Judicialis Rechtsprechung

Mit der integrierten Volltextsuche, die vom Suchmaschinenhersteller "Google" zur Verfügung gestellt wird, lassen sich alle Entscheidungen durchsuchen. Dabei können Sie Sonderzeichen und spezielle Wörter verwenden, um genauere Suchergebnisse zu erhalten:

Zurück

Beginn der Entscheidung

Gericht: Oberlandesgericht Celle
Beschluss verkündet am 31.01.2002
Aktenzeichen: 4 AR 6/02
Rechtsgebiete: ZPO


Vorschriften:

ZPO § 36
ZPO § 281
1. Die Bindungswirkung eines Verweisungsbeschlusses nach § 281 Abs. 2 Satz 5 ZPO entfällt ausnahmsweise, wenn die Verweisung willkürlich ist. Dies ist der Fall, wenn der Kläger im Mahnbescheid oder in der Klage ein ihm zustehendes Wahlrecht ausgeübt hat, es sei denn, die Parteien beantragen übereinstimmend die Verweisung.

2. Eine Verletzung des rechtlichen Gehörs, welche die Bindungswirkung des Verweisungsbeschlusses entfallen lässt, liegt nicht vor, wenn das Gericht eine Stellungnahmefrist setzt, Äußerungen der Parteien innerhalb der Frist eingehen und das Gericht vor Ablauf der Frist eine Verweisung beschließt. Eine Willkürlichkeit des Verweisungsbeschlusses könnte nur dann vorliegen, wenn eine Partei in ihrer Äußerung darauf hinweist, sie beabsichtige bis zum Fristablauf weiter vorzutragen und das Gericht die beabsichtigte weitere Äußerung nicht abwartet.


Beschluss

In dem Rechtsstreit

hat der 4. Zivilsenat des Oberlandesgerichts Celle durch den Vorsitzenden Richter am Oberlandesgericht #######, den Richter am Oberlandesgericht ####### und den Richter am Amtsgericht ####### am 31. Januar 2002 beschlossen:

Tenor:

Das Amtsgericht Osterholz-Scharmbeck wird als das zuständige Gericht bestimmt.
# # # # #
**Aufgabenstellung**
Welches Gericht bestimmt der Tenor des Textauszugs als zuständig? Die anschließende Auflistung ist hierfür ohne Belang.

**Bereitgestellte Daten**
# # # # #
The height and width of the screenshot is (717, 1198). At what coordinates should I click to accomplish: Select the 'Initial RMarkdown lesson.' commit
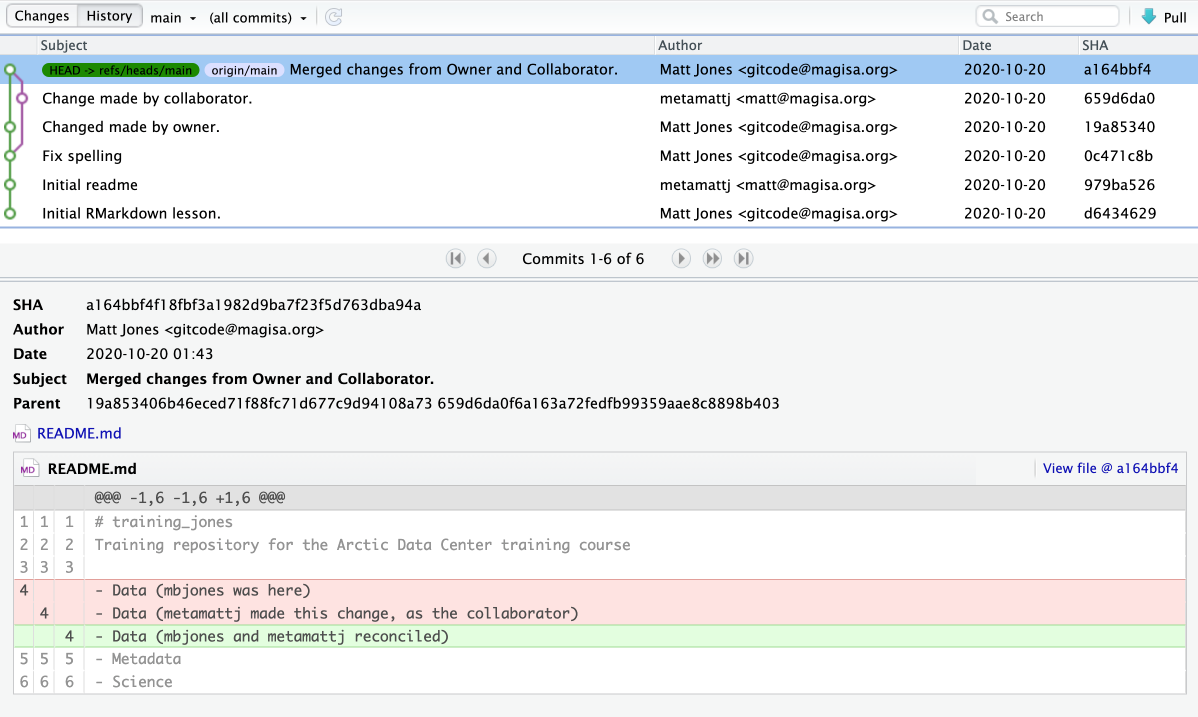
# # # # #
**Endgültige Antwort**
Das Amtsgericht Osterholz-Scharmbeck.